Steinberg along with Council members Katie Valenzuela, Rick Jennings, Caity Maple and Eric Guerra voted in favor. Meanwhile, Council members Karina Talamantes, Mai Vang, Sean Loloee and Lisa Kaplan opposed the plan. They said they feared the Safe Grounds, which include sanctioned homeless camping and parking sites, would be heavily concentrated in low-income neighborhoods in north and south Sacramento.
"If you decide that 'I'm going to pick these sites,' and let's say three of them fall in my district, that becomes, again, an over-saturation,” Loloee, who represents North Sacramento’s District 2, told Chan.
Talamantes and Vang issued a joint statement after the meeting. It reads, in part: “We value the input of our constituents and community too much to give all of that decision-making power to someone Sacramento residents didn’t elect.”

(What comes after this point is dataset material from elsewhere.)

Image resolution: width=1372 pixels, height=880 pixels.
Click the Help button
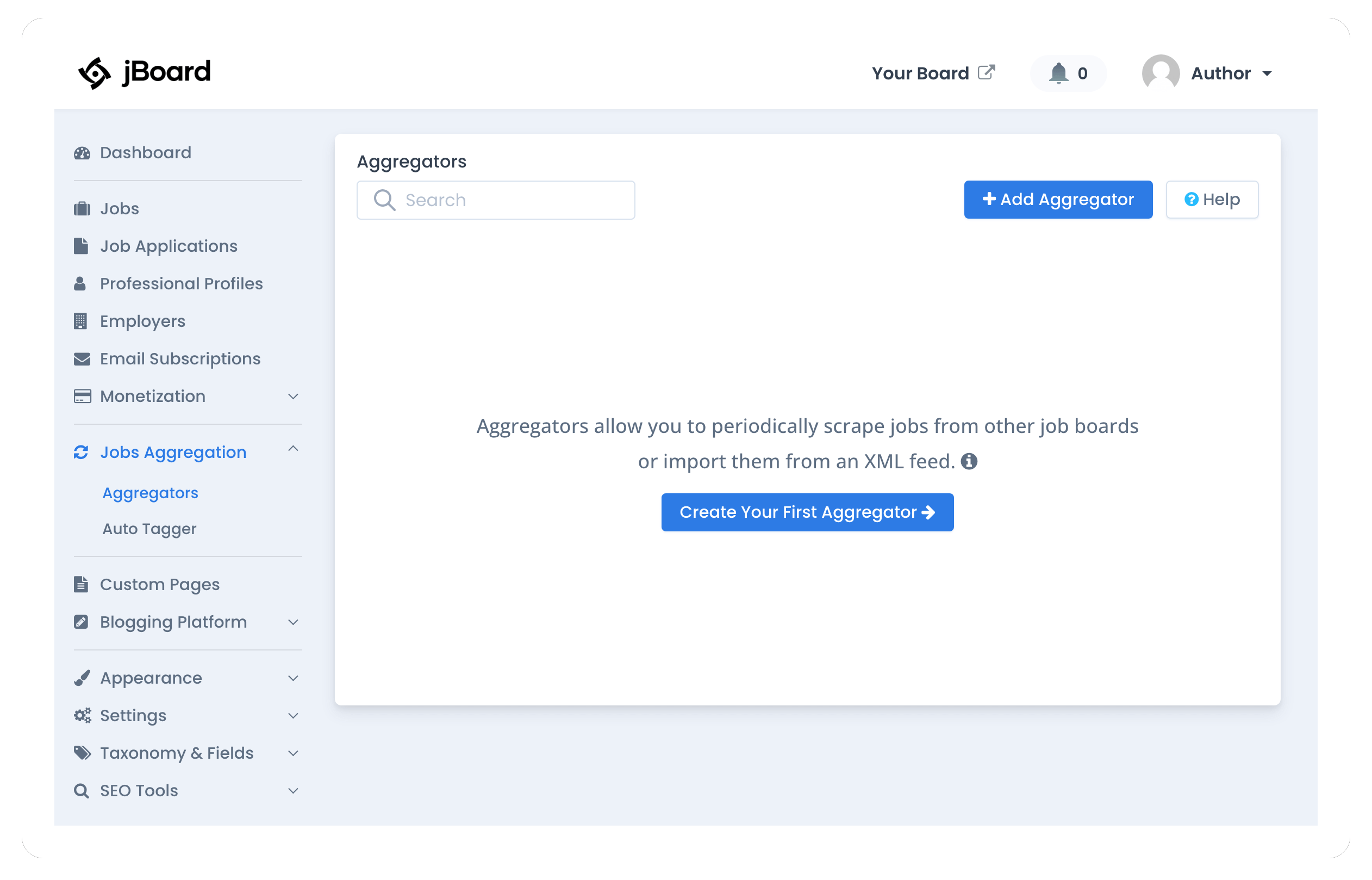point(1212,200)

Chan tried to allay those fears, saying he would meet with council members before deciding on new homeless sites. He said he would use city-owned lots and would not place them in the central city.
Steinberg said he hopes to see sites selected by Chan up and running over the next several weeks.
Representatives from several Sacramento business associations supported the mayor’s proposal. They also advocated Tuesday for a related plan to speed up enforcement of the city’s existing homelessness ordinances, including a law that bans encampments from blocking sidewalks.
That effort, which the council also approved, allows Chan to pay city workers overtime to respond to and clear encampments. Sacramento has been slow to enforce recent measures intended to restrict camps along public property, including voter-approved Measure O.
Several business leaders, including Michael Ault of the Downtown Sacramento Partnership, said public safety and the city’s economic future is at stake. “We are losing the downtown core. We are losing our perception, we are losing the reality that this is a safe place to be,” he told the council.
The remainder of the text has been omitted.